Many will yawn at the clean sheet and the conservative approach that delivered it but that takes no account of the inherent difficulty of meeting Everton on their own pitch. United had not won at Goodison for more than four years. On that occasion Carlos Tevez and Cristiano Ronaldo were both in the line-up. Ryan Giggs was a mere 33 and Paul Scholes had probably not given a thought to retirement.
Ferguson no longer has assets of that nature and even Wayne Rooney, despite the tally of 11 goals for the club this season, does not visit quite so much terror on opponents as he did in his carefree youth. Such factors would be poignant were it not for the fact that United continue to be formidable and, if any side can track down City, it is likely to be Ferguson's.
Grimness is in the repertoire. On Saturday United were not so much compelled to defend as designed to do so. They could take that approach with complete confidence because Nemanja Vidic was fit to return to the middle of the back four. "We don't want to go without our captain," said the right-back Phil Jones. "His grit and determination rubs off on everyone else."
United had steeliness in all areas. Rather than playing just behind the centre-forward Javier Hernández, Rooney looked more like a central midfielder. By the same token Darren Fletcher sat so deep that he could have been applying for the post of centre-half. Well before the end he got the job. United understood that sheer numbers would deny an Everton side lacking penetration.
This caution might have seemed excessive in a period when these opponents do not look so flinty and, at the weekend, had to do without the injured defender Sylvain Distin. Even so, this was not a moment for whatever gusto does still exist in the ranks.

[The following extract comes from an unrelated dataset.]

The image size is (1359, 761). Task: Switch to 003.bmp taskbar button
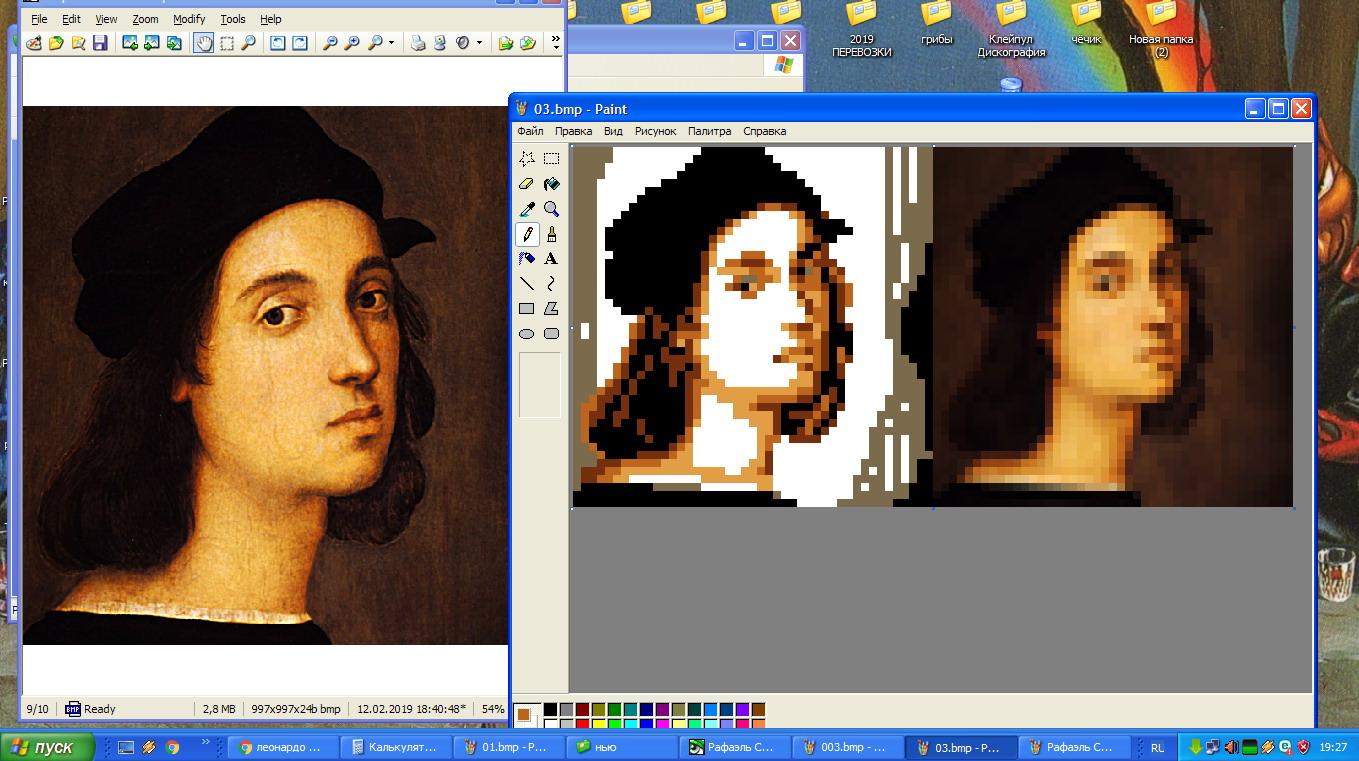[x=848, y=747]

Ferguson's attitude was set out on the team sheet, where a diligent type such as Park Ji-sung had a place and Anderson, so lacking in resistance to City, was not accommodated even on the bench.

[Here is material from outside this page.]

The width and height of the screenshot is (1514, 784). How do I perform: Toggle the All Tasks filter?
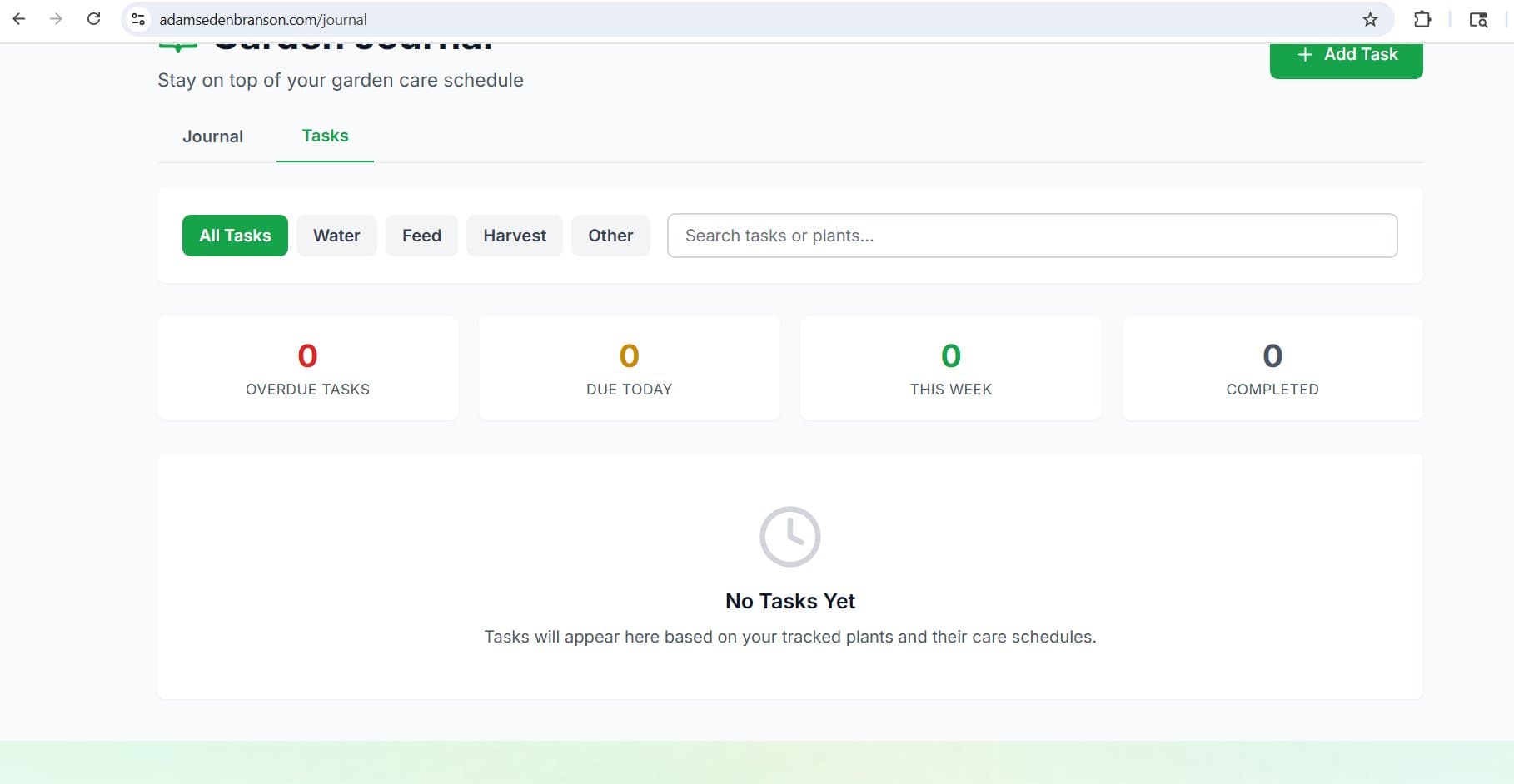(234, 235)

The United manager is so adroit that people can underestimate the concerns he faces. It could be said, for instance, that Rio Ferdinand was demoted to the post of unused substitute but the wider issue is his capacity, at 33, to reach the levels of durability and fitness that are essential. Jonny Evans did well in his place and, though the defender had been swamped by City before being sent off, there is no cause to mistrust him against the more mundane sides.
The Everton manager, David Moyes, had a professional's appreciation for watertight United. "I think the aim of today was to get the job done," he said. "They came here and they stopped us scoring. I'm sure they will think they can play better but they have got a clean sheet and it is a good starting point for them.

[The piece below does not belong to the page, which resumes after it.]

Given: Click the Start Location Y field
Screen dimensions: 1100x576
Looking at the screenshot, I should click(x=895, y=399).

"There will be spells in the season when you are not quite at your best. How do you get a win? How do you get through it? Maybe United are going through one of those spells now. It's how you come out of it. In the past United have tended to come out of it and they go on and win the league."
It was gentlemanly of Moyes to ponder the opposition when he has quite enough to think about at Everton. Leighton Baines came close to equalising when he hit the bar with a free-kick and the United goalkeeper David de Gea was in action now and again but there was nothing so sharp as the break on the left from United that culminated in Hernández turning home a low cross from Patrice Evra in the 19th minute.
Although there are topics that tend to be avoided in the interests of preserving the image of the Premier League, Moyes was briefly frank about the real differences of circumstance. "I find it hard to say and I hate myself for saying it," he admitted, "but the bit we were missing needs money to buy it. That's the thing. The outstanding scorers and creators are out of the price range of most clubs and even United have to be careful with their money by comparison with City."
Ferguson has paid high fees in his time and, while he may be outspent by the current League leaders, the manager, like Moyes, will go on making the most of the means at his disposal.